31.3.24

Sobre universalismo hoje


A denúncia e rejeição da chamada cultura woke (na continuação da influência anglófona - e sobretudo dos EUA - sobre a cultura mundial adotou-se mais um termo típico dessa semiosfera) alarga-se e cada vez há menos pessoas amedrontadas, que se atrevem a desmontá-la publicamente. É de saudar esse movimento de retorno à lucidez e à liberdade de pensamento. 


Vejo, porém, que, muitas vezes, a denúncia da cultura woke - uma cultura de terra queimada - coloca no vazio que ela deixou o mesmo que havia antes. Isso é mau sinal. Porque o contributo válido que os movimentos relativistas (e não os identitários) nos deixam é o que nos reforça os descondicionamentos que tornam mais universal, apurada e humana a reflexão. 


Parece, portanto, necessário criar alertas para os malefícios do retorno a visões estreitas anteriores. Duas observações, pelo menos: 

1ª - a cultura identitarista, que o relativismo promoveu ao combater o universalismo, é comum a movimentos de esquerda vulgar, imbecil sem dúvida, impreparada, que substitui o raciocínio pelo imediatismo ativista. Mas esses mesmos defeitos são comuns à direita chamada 'populista' (como se não houvesse esquerda populista). Não há diferenças políticas significativas entre os identitários do 3º mundo e os identitários europeus, entre a extrema direita europeia atual, ou a direita populista europeia, e os defensores do fundamentalismo banto, islâmico, árabe, étnico e vários etc's. E se alguém entender que haja, deixe comentário aqui, posso explicar em que medida e porque não há. 

2ª - o relativismo e o identitarismo, ou genericamente o culto das especificidades, ignora que somos todos seres humanos e isso tem implicações políticas também, não só epistemológicas. O universalismo humanista anterior estava um tanto esclerosado e beneficiava mais da retórica racionalista que das experiências, hipóteses e investigações científicas contínuas. 

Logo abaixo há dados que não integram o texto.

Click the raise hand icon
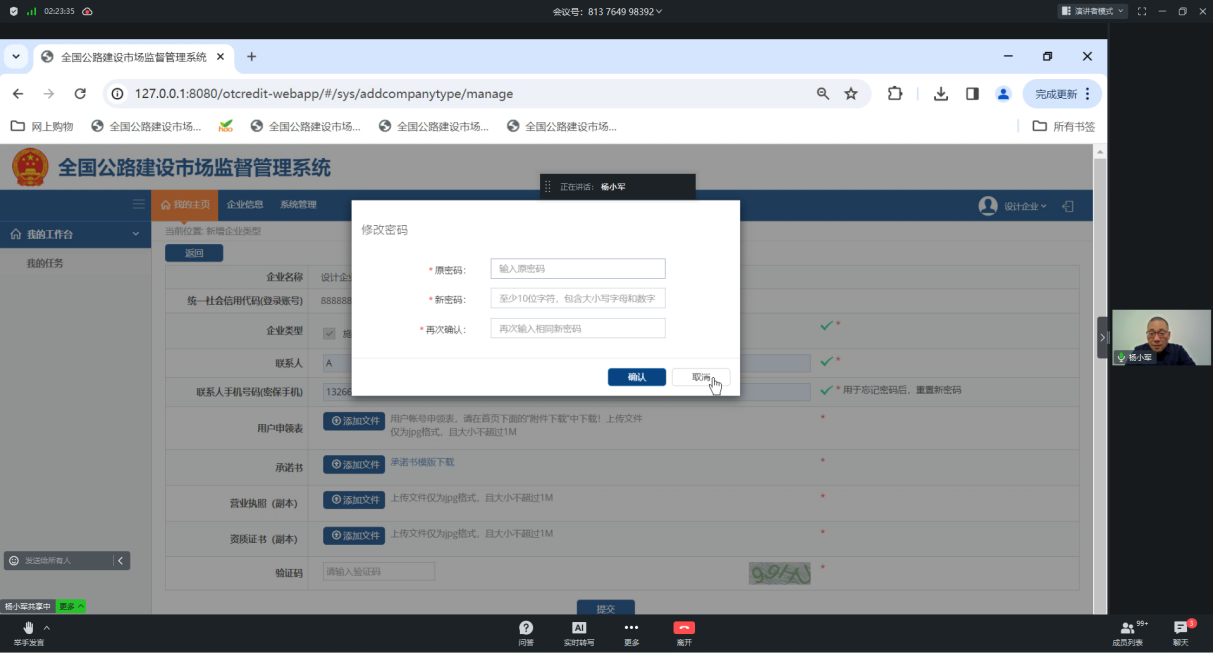This screenshot has height=653, width=1213. (x=28, y=628)

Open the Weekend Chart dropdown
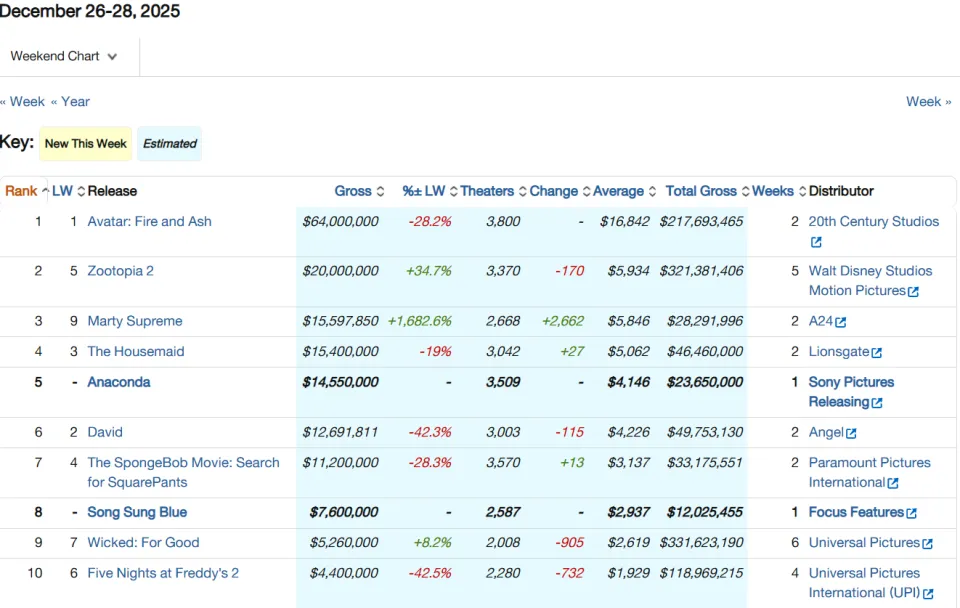click(64, 56)
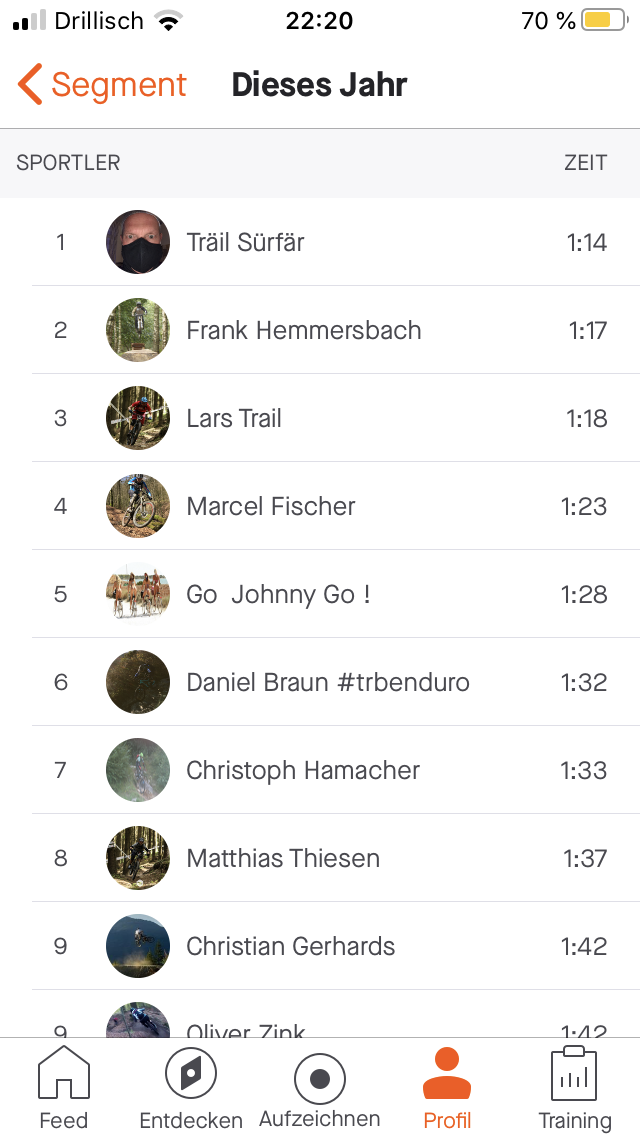
Task: Open the Profil person icon
Action: pos(447,1075)
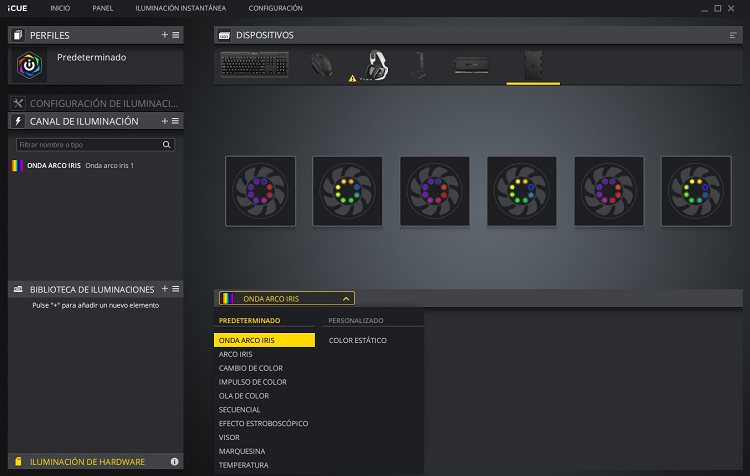Open the Perfiles hamburger menu
The image size is (750, 476).
tap(176, 35)
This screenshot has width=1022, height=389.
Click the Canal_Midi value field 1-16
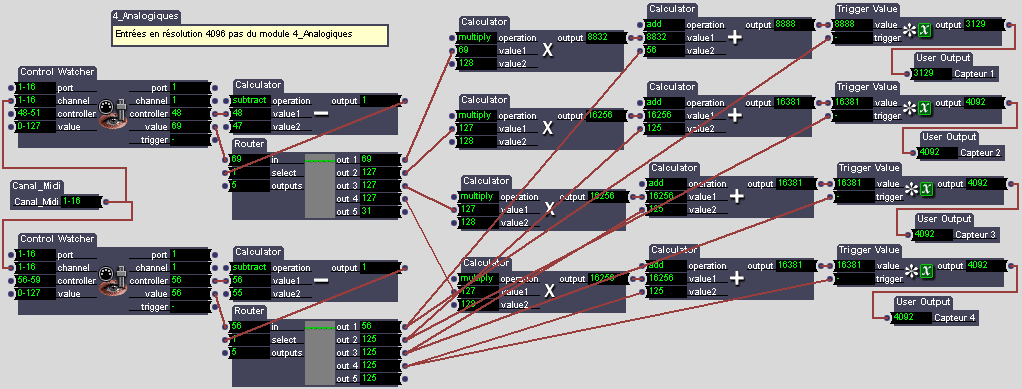(80, 201)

É preciso refundar o tal universalismo. E em que nos podemos basear? Em duas ou três verificações, pelo menos: 

1ª - a mais antiga: todos os seres humanos apresentam traços culturais comuns. Por exemplo questões comuns (as respostas específicas são respostas a questões comuns), uma delas, a mais antiga talvez, Deus ou a religião. Mas outras: a questão da liberdade, a do caminho a seguir, a do poder. Outras em que nunca pensamos e nos determinam: para que serve a sequência dos dias e das noites? Como viver melhor? Para que serve contrastar e verificar semelhanças? As respostas específicas não variam tanto de etnia para etnia, ou de sexo para sexo, ou de país para país, quanto de grupos e pessoas dentro de cada comunidade e entre agrupamentos humanos em diálogo. Mesmo onde não há liberdade, mesmo onde uma opinião domina e tenta abafar as outras, as outras existem, ainda que só em pensamento, ou em rumor, ou falando baixinho em círculos restritos, ou secretos, como sucedia nos tempos da Inquisição em parte da Europa. 

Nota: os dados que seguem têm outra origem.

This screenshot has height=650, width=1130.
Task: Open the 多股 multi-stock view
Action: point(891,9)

Para reencontrarmos a universalidade humana há utensílios indispensáveis e seguros. A ciência, com destaque para disciplinas como a neurobiologia, a genética, a antropologia comparativa e evolutiva, a informática, as ciências cognitivas. 

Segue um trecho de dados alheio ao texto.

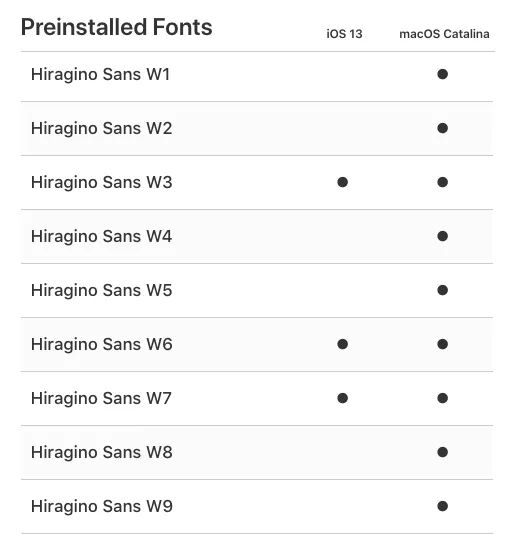Click the macOS Catalina dot for Hiragino Sans W3
This screenshot has height=534, width=508.
[x=442, y=182]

Para que um novo universalismo nos devolva uma perceção fundamentada do comum e do específico é preciso, também, que a política de apoio à cultura e, sobretudo, à ciência e à tecnologia, venha estimular as ciências que nos devolvem à humanidade concreta, pesquisável, às ciências que nos estudam pelo que temos biologicamente em comum, pelo que também temos em comum e de diferente, biologicamente, com os animais, e que deteta as diferenças a levar em conta - por exemplo pela medicina, pela farmacêutica, pela componente de extensão nas ciências aplicadas.


É todo um programa político e também de política científica a erigir e a erigir com sentido de liberdade. Numa liberdade alicerçada ainda, no que diz respeito às políticas e às ciências, sobre o comparatismo salutar, inter e transdisciplinar, inter e transnacional, ou seja, orientado por essas ciências acima nomeadas. É preciso recuperar as comparações, pois o relativismo destruiu até o comparatismo, usando-o para tornar arbitrárias todas e quaisquer hipóteses que não fossem de contestação e de afirmação - meras - de poderes exclusivamente partidários.


Esta é a principal tarefa política e social do nosso tempo. Há uma segunda, mas estritamente pessoal, única para cada um de nós: a recuperação disso mesmo, da vida pessoal, intransmissível, eventualmente e em mais do que um sentido: espiritual, daquela espiritualidade que integra ou inclui o ateísmo.